Le général Lebed, qui déclare n’avoir «jamais caché» qu’il «prépare le terrain pour de futures visites officielles et pour faciliter un travail fructueux que nous aurons à faire ensemble dans un avenir très proche», a rencontré M. Jospin pendant près d’une heure.
Les deux hommes se sont entretenus «à la fois des relations entre la France et la Russie, de la situation en Russie, des perspectives politiques» et «des projets» d’Alexandre Lebed.
Le général Lebed, qui n’a aucun mandat électif en Russie, avait auparavant confié à M. Deniau «une mission de bons offices dans les pays baltes».
«J’ai demandé à titre personnel à M. Deniau de se rendre en avril dans les pays baltes et à Moscou afin de dresser un bilan des problèmes qui subsistent entre ces pays indépendants et la Russie», a indiqué M. Lebed.
«Il est temps de résoudre ces problèmes entre gens civilisés, il est temps que les Baltes cessent de craindre une agression de la Russie, mais il faut aussi qu’ils accordent leurs droits aux russophones qui vivent dans leurs pays», a-t-il ajouté.
Les pays baltes, où vivent de fortes minorités russophones (de 9% de la population à 30% selon les pays), sont candidats à l’adhésion à l’OTAN, mais la Russie est fermement opposée à ce que ces pays de «l’étranger proche» rejoignent l’organisation atlantique.
Dans la matinée, Alexandre Lebed s’était également entretenu pendant une heure avec Alain Madelin, chef de file des libéraux.
Le général Lebed effectue depuis dimanche une visite privée de six jours en France, à l’invitation de l’Association européenne des conseils politiques.

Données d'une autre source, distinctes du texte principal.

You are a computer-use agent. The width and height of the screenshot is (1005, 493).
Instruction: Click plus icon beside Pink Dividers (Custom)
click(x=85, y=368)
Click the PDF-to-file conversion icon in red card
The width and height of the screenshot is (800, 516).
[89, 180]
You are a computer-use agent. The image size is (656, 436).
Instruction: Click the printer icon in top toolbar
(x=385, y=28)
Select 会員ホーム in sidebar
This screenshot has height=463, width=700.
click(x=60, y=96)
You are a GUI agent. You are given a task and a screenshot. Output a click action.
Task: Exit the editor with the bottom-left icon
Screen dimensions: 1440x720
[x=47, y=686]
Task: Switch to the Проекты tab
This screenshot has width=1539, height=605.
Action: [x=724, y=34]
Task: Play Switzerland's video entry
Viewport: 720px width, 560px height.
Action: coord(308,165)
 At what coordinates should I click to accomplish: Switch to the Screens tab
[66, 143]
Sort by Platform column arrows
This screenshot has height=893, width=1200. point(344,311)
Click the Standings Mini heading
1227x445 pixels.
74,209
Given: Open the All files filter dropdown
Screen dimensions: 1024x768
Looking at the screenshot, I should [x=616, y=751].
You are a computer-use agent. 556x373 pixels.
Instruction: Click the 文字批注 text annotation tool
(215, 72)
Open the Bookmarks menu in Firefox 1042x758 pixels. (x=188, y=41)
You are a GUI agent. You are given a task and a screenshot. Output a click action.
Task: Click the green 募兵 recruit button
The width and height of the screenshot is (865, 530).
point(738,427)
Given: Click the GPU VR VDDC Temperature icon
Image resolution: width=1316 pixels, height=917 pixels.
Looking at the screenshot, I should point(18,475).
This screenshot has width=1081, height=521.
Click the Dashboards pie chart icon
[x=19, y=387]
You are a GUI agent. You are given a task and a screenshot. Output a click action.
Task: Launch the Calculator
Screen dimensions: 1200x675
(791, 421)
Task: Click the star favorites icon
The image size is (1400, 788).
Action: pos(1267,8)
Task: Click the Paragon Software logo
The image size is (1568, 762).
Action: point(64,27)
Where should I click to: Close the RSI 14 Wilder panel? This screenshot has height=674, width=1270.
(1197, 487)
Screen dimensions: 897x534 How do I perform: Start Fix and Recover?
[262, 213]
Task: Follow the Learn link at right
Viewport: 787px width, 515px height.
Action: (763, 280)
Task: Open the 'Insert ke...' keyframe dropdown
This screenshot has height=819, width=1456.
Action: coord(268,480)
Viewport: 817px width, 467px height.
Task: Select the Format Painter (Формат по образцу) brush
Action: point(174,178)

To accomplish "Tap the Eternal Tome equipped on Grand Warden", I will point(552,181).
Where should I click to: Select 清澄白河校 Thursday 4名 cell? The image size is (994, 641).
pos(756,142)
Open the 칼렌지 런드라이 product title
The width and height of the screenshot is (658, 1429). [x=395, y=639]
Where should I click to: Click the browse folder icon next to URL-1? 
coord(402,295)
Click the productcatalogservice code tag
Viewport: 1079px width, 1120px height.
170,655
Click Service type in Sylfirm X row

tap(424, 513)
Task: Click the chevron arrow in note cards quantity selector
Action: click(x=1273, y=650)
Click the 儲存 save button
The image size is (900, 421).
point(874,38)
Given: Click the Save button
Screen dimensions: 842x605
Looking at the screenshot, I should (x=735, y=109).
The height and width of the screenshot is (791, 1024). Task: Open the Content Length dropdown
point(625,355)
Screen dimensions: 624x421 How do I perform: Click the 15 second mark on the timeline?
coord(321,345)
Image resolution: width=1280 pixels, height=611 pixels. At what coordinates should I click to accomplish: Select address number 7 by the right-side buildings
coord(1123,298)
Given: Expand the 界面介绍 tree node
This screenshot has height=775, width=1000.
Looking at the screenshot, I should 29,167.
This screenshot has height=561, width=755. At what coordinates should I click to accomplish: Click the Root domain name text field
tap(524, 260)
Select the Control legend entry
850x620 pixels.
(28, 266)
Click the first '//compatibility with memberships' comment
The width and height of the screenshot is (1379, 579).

Jeudi, il a rencontré le président de l’Assemblée nationale Philippe Seguin et des parlementaires, et a été reçu par le secrétaire général du ministère des Affaires étrangères, Bertrand Dufourcq.
Depuis son arrivée en France, le général Lebed a été reçu par plusieurs dirigeants politiques et économiques, comme le gouverneur de la Banque de France, Jean-Claude Trichet, l’ancien ministre gaulliste de l’Intérieur, Charles Pasqua, et le président du Sénat René Monory.
M. Lebed multiplie les voyages à l’étranger, où il est sérieusement considéré par les chancelleries occidentales comme un successeur possible de M. Eltsine.
Son premier voyage à l’Ouest remonte à octobre 1996. Alors secrétaire du Conseil de sécurité russe, il s’était rendu au siège de l’OTAN à Bruxelles.
Deux autres voyages à titre privé, aux Etats-Unis en novembre et en Allemagne en janvier, ont permis à M. Lebed de nouer ses premiers contacts dans les cercles gouvernementaux. A Washington, il a été reçu par le numéro deux du département d’Etat, Strobe Talbott, et par le secrétaire à la Défense, William Perry. A Bonn, il a rencontré notamment l’éminence grise du chancelier Helmut Kohl, Wolfgang Schaeuble.